Mitoma atuava nas categorias de base do Kawasaki Frontale desde os 11 anos. Era tratado como promessa e brilhava no time B. O clube avisou-o de que seria promovido, mas ele rejeitou a ideia. Considerava-se ainda despreparado fisicamente para encarar a J-League. Avisou que estava dando uma pausa no futebol profissional para se matricular no curso de Educação Física da Universidade de Tsukuba, localizada a uma hora e meia de Kawasaki. Ali, estudaria e seguiria jogando na liga universitária, cujo nível competitivo é elevado, tanto que abastece muitos clubes das principais divisões do país. Lá, esporte e educação caminham juntos.
Na faculdade, Mitoma passou a se dedicar a entender os segredos do drible. Ele sempre foi um jogador agressivo com a bola, que buscava o confronto direto com o lateral, o que os técnicos chamam de "um contra um". Porém, se mostrava insatisfeito por vencer os duelos apenas pela intuição. Queria saber porque levava vantagem e quais eram os movimentos dos marcadores quando ele partia para cima. Para isso, ele colocou câmeras Go-Pro na sua testa e na testa dos companheiros durante os treinos. Depois de coletar em vídeo as ações em campo e os movimentos que faziam dribladores e driblados, debruçou-se sobre as horas e horas de vídeo e tratou de dissecá-las.
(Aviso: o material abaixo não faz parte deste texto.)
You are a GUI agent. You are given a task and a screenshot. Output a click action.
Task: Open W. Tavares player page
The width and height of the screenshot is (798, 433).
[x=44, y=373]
Mitoma concluiu que os melhores dribladores jamais miravam a bola. Mantinham os olhos no horizonte e carregavam a bola sem abaixar a cabeça ou fitar os pés. Também descobriu que a vitória sobre o marcador passava, necessariamente, por mudar o centro de gravidade dele, fazendo-o com que se mova. A partir do momento em que o fazia tirar um dos pés do gramado, era vitória certa do driblador. Mitoma se formou e voltou ao Kawasaki com 22 anos. Na primeira temporada, fez 13 gols e deu 12 assistências. Suas vitórias no um contra um aumentaram de forma significativa.
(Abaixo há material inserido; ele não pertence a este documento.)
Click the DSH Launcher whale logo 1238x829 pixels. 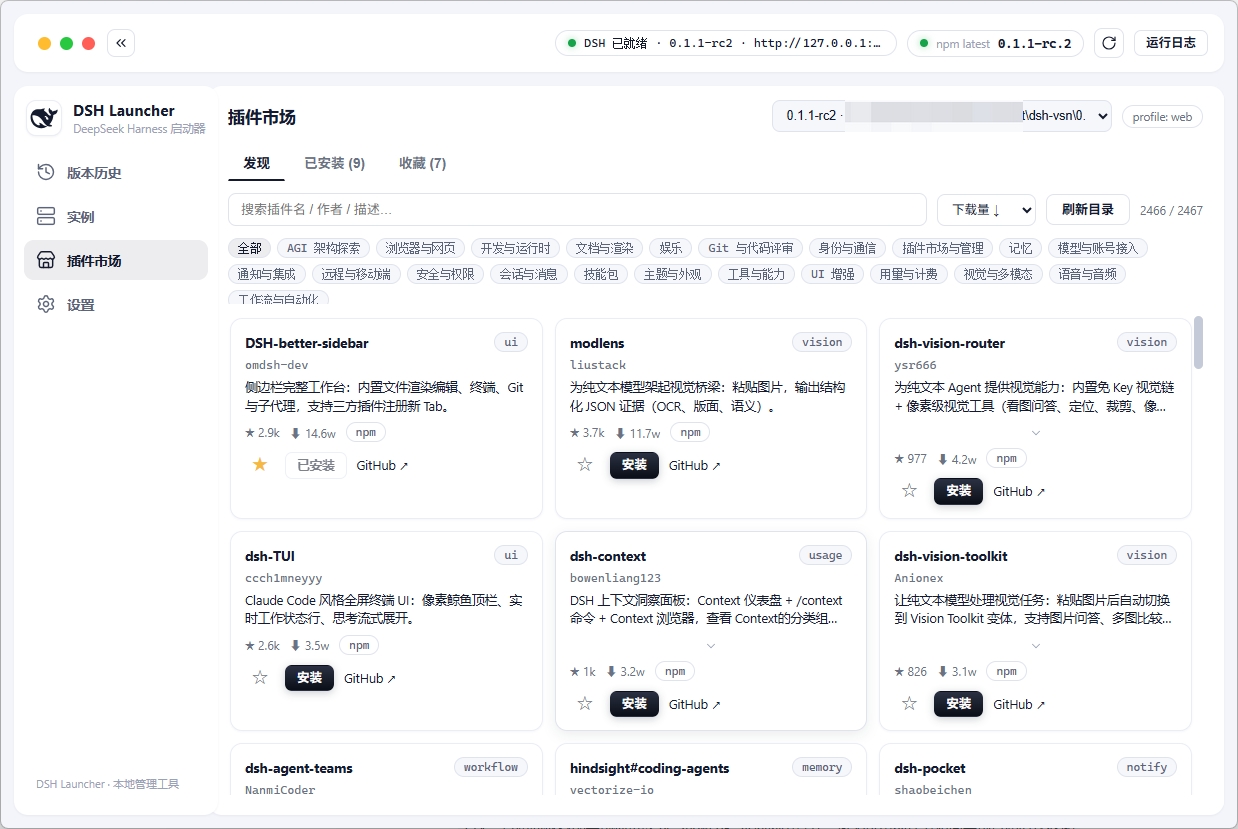pyautogui.click(x=44, y=118)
Um ano e meio depois de entregar seu trabalho de conclusão na faculdade, Mitoma foi comprado pelo Brighton por 3 milhões de euros. Era agosto de 2021, e ele deixava o Kawasaki com 30 gols em 64 jogos e figura da seleção sub-23.
O japonês nem desembarcou em Brighton, cidade litorânea ao sul de Londres. Foi emprestado para o belga Union Saint-Gillois. Em agosto de 2022, estreou na Premier League. Até a Copa do Mundo, era um reserva. As boas atuações no Catar o fizeram mudar de patamar na volta ao Brighton. Aliás, ele é o jogador que fez o cruzamento para o gol contra a Espanha, em lance que provocou discussão se a bola havia ou não saído na linha de fundo.
No Brighton, são 17 jogos na temporada. Em apenas oito foi titular. Mas já fez cinco gols e deu uma assistência. Pela ascensão dele, o clube vendeu o belga Leandro Trossard para o Arsenal agora em janeiro.
Mitoma virou a grande referência técnica. Contra o Liverpool, fez um golaço: aparou a bola na área, driblou o zagueiro e emendou sem deixar a bola quicar. Saiu de campo com números impactantes: 57 toques na bola, oito duelos ganhos, dois chutes a gol, um passe decisivo e, é claro, o gol.
Alexander-Arnold, lateral da seleção inglesa e nome do Liverpool, saiu de campo desnorteado. Talvez nem imaginou que toda aquela ousadia do japonês estava embasada na ciência. Afinal, diante dele estavam o pesquisador e seu objeto de estudo.